CUP ships an MCP server for integration with AI agents (Claude, Copilot, etc.).

# Run directly
npx cup-mcp

# Or with bun
bun run src/mcp/cli.ts

MCP Tools

Tool Description
snapshot Capture active window tree (compact)
snapshot_app(app) Capture specific app by title
overview Window list only (near-instant)
snapshot_desktop Desktop surface (icons, widgets)
find(query, role, name, state) Search last tree
action(action, element_id, ...) Execute action on element or press keys
open_app(name) Open app by name
screenshot(region) Capture screenshot

Configuration

Add to your MCP client config (e.g., .mcp.json for Claude Code):

{
    "mcpServers": {
        "cup": {
            "command": "npx",
            "args": ["cup-mcp"]
        }
    }
}

PlatformAdapter

Interface for adding new platform support.

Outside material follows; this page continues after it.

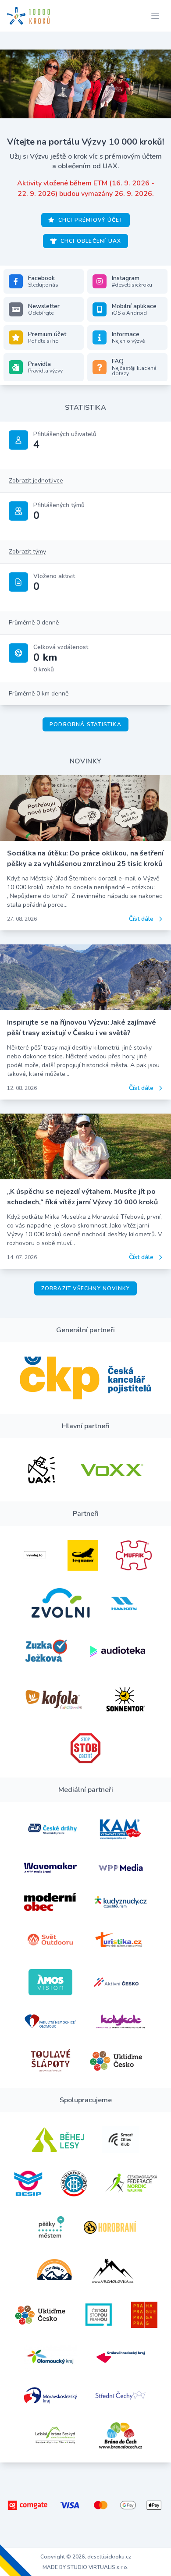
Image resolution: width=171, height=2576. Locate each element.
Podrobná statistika (85, 724)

import type { PlatformAdapter } from "computeruseprotocol";

class AndroidAdapter implements PlatformAdapter {
    platformName = "android";

    async initialize(): Promise<void> { ... }
    async getScreenInfo(): Promise<[number, number, number]> { ... }
    async getForegroundWindow(): Promise<WindowMetadata> { ... }
    async getAllWindows(): Promise<WindowMetadata[]> { ... }
    async getWindowList(): Promise<WindowInfo[]> { ... }
    async getDesktopWindow(): Promise<WindowMetadata | null> { ... }
    async captureTree(windows, options?): Promise<[CupNode[], object, Map<string, unknown>]> { ... }
}

See src/base.ts for the full interface with JSDoc comments.